▶ WHAT TO WORK ON
From the entries that follow, extract each line holding the string "bottom".

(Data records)

|---|

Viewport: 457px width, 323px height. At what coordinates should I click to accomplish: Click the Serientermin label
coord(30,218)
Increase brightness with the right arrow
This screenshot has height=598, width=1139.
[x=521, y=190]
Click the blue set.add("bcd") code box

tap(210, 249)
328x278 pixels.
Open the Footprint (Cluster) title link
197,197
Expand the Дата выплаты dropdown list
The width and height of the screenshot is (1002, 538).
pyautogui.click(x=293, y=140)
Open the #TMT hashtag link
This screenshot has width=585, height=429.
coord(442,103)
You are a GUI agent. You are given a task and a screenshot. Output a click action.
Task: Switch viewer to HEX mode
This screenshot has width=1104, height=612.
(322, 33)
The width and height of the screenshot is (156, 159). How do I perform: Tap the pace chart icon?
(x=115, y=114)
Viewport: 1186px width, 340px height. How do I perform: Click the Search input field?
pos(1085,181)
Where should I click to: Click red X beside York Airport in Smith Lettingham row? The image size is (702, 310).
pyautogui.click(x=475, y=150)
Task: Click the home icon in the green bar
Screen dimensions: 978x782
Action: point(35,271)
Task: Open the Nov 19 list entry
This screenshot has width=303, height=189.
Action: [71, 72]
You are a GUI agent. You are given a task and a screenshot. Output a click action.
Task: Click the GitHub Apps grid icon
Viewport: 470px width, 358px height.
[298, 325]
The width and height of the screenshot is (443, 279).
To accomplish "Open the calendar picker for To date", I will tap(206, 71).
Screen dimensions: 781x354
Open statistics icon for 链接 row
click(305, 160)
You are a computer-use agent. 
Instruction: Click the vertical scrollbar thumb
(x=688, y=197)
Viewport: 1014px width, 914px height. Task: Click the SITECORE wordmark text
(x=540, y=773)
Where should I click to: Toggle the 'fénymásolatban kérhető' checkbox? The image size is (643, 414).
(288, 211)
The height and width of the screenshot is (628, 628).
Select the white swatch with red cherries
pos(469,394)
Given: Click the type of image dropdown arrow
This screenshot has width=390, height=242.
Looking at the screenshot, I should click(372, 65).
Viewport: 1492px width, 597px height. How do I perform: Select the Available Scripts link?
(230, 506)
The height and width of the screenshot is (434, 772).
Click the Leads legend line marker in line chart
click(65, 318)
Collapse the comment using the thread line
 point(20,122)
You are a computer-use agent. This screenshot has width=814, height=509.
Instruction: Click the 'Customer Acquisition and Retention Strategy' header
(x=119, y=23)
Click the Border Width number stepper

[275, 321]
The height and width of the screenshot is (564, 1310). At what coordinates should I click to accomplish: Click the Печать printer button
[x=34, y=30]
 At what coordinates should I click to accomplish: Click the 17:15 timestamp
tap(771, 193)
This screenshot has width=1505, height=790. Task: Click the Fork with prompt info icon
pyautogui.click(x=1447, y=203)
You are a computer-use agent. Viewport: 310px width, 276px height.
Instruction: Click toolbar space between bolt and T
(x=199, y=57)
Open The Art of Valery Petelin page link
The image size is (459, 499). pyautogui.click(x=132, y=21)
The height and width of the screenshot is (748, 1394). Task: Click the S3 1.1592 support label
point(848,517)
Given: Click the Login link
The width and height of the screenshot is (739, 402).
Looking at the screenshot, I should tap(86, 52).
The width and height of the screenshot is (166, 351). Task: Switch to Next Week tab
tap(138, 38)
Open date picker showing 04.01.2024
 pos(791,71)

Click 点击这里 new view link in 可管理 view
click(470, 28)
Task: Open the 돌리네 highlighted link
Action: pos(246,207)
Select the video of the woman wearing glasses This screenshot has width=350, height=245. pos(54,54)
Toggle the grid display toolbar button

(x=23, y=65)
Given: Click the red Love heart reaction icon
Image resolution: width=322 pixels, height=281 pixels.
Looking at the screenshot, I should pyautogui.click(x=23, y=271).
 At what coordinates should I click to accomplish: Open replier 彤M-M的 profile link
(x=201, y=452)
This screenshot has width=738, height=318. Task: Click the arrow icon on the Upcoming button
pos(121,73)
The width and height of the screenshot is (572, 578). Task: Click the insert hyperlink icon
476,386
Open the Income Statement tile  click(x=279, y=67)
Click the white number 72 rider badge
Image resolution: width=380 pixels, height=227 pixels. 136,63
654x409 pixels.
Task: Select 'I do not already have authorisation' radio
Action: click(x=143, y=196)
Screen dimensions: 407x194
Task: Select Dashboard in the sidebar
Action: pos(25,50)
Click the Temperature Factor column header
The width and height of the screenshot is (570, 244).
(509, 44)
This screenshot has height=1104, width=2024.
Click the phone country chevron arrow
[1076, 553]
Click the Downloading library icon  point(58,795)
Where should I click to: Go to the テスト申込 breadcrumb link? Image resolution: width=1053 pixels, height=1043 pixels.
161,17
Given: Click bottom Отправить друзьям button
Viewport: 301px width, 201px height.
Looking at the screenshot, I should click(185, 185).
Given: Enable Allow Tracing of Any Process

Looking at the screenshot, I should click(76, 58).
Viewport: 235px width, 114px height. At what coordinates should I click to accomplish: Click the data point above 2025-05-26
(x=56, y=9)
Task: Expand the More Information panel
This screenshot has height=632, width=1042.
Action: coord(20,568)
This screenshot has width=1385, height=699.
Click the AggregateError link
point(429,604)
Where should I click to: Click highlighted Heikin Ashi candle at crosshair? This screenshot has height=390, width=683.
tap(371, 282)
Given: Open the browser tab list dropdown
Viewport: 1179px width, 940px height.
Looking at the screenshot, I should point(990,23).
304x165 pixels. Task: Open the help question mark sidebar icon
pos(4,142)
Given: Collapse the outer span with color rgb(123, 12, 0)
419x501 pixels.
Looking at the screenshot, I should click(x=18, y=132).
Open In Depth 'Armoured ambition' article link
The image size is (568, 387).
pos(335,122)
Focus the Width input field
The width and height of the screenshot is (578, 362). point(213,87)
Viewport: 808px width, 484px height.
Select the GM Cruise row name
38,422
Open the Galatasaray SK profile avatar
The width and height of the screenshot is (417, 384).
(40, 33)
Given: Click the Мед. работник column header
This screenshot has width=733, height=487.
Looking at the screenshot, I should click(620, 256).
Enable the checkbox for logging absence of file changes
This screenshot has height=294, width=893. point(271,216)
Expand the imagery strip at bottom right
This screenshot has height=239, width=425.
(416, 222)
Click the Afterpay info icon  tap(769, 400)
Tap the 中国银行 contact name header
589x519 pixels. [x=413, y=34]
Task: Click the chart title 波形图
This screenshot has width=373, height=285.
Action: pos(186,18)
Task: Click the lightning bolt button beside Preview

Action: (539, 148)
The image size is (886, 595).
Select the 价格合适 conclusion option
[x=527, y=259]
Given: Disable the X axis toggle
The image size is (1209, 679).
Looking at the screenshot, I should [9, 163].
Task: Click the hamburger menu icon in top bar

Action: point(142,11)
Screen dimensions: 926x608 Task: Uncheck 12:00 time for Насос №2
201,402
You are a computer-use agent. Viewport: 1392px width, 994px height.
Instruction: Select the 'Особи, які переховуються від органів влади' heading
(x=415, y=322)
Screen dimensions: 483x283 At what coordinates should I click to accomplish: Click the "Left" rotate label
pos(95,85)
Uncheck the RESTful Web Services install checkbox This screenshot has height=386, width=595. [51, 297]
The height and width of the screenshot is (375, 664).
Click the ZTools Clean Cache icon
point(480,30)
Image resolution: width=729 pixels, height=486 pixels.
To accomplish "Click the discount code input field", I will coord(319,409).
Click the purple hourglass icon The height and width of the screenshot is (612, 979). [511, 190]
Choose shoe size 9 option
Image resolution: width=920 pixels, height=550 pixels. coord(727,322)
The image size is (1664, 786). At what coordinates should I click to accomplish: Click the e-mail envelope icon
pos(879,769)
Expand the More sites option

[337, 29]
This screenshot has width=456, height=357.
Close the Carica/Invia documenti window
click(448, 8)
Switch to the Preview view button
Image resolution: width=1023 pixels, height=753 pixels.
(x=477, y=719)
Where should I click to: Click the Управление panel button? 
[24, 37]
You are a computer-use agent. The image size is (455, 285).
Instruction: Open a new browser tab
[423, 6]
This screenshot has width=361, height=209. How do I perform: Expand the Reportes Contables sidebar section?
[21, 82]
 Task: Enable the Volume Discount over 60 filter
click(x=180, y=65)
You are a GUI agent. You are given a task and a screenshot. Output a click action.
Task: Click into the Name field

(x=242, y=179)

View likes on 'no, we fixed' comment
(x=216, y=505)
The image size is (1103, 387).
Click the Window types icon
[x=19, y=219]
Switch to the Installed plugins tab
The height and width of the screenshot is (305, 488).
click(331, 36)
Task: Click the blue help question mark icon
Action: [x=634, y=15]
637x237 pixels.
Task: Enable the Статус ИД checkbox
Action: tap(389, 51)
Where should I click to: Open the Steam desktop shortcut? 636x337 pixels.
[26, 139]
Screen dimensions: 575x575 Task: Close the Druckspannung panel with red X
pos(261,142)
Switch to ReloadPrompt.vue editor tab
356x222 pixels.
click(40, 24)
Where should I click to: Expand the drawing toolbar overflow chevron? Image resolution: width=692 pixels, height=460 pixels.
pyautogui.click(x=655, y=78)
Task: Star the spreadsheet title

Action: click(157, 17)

|---|

▶ SOLUTION TO THIS TASK
Given: Click bottom Отправить друзьям button
Expand the imagery strip at bottom right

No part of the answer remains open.